■ **Extrait du document**:
En peu de temps, son action auprès de la population LGBT a porté ses fruits : un cancer du sein a ainsi été dépisté chez une lesbienne qui refusait de voir un gynéco. « Tout l’intérêt d’un tel partenariat est de pouvoir faire le lien avec les bonnes personnes, souligne Thierry Ragot. Au Kreuji, on nous fait part de nombreuses questions sur la sexualité, l’orientation ou l’identité sexuelle auxquelles on ne peut – ou on ne veut – pas répondre. Il me semble important pour cela de faire appel aux professionnels de santé spécialisés. »
1- Caarud : Centre d’accueil et d’accompagnement à la réduction des risques auprès des usagers de drogues.
2- Corevih : Comité de coordination régionale de la lutte contre le VIH.

■ **Données sources**:
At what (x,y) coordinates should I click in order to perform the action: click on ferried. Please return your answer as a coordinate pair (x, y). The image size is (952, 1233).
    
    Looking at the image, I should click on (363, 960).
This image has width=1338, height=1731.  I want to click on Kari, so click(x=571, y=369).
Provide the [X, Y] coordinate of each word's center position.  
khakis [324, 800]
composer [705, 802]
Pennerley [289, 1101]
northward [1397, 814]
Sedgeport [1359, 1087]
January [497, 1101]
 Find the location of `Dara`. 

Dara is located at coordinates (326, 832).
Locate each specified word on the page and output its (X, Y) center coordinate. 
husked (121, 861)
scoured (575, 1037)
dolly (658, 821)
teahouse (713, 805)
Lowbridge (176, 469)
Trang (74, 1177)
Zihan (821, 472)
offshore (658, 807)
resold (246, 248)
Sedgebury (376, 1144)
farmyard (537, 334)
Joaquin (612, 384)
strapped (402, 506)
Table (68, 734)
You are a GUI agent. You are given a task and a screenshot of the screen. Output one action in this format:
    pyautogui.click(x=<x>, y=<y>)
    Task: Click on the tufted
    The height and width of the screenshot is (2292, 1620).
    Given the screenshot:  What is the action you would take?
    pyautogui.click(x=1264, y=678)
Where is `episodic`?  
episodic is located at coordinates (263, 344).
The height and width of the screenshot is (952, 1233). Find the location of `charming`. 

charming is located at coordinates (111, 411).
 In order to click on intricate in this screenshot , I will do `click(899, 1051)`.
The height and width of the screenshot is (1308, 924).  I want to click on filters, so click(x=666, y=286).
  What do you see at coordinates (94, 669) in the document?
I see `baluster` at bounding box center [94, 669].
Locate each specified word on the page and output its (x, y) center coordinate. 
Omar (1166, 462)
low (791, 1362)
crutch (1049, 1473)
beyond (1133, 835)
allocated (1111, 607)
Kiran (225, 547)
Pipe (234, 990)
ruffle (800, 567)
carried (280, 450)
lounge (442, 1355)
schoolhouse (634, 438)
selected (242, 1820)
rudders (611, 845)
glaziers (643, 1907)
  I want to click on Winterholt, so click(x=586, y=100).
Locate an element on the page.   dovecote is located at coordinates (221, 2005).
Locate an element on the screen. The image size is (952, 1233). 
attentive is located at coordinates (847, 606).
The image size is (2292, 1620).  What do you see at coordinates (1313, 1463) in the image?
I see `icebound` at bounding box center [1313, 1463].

■ **Consigne**:
Prolongez l'extrait consacré à la santé des personnes LGBT et au partenariat avec le Kreuji en reprenant après sa dernière ligne.

■ **Réponse rédigée**:
Depuis le 1er janvier 2016, les Ciddist (centre d’information, de dépistage et de diagnostic des infections sexuellement transmissibles) ont fusionné avec les CDAG (centre de dépistage anonyme et gratuit) pour devenir les Cegidd (centre gratuit d’information, de dépistage et de diagnostic des infections par les virus de l’immunodéficience humaine et des hépatites virales et des infections sexuellement transmissibles). Des changements d’acronymes qui visent à simplifier les dispositifs (avec une habilitation unique par l’ARS) et accroître l’efficience du dépistage, ainsi que de la prévention en matière de santé sexuelle.